[Data for analysis]
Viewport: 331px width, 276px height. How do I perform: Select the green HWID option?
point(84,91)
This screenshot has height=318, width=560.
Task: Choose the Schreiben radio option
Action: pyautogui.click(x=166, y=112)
[/Data for analysis]
The entries above should be set down again exactly as they appear.

Your response -
Viewport: 331px width, 276px height. How do I perform: Select the green HWID option?
point(84,91)
This screenshot has height=318, width=560.
Task: Choose the Schreiben radio option
Action: pyautogui.click(x=166, y=112)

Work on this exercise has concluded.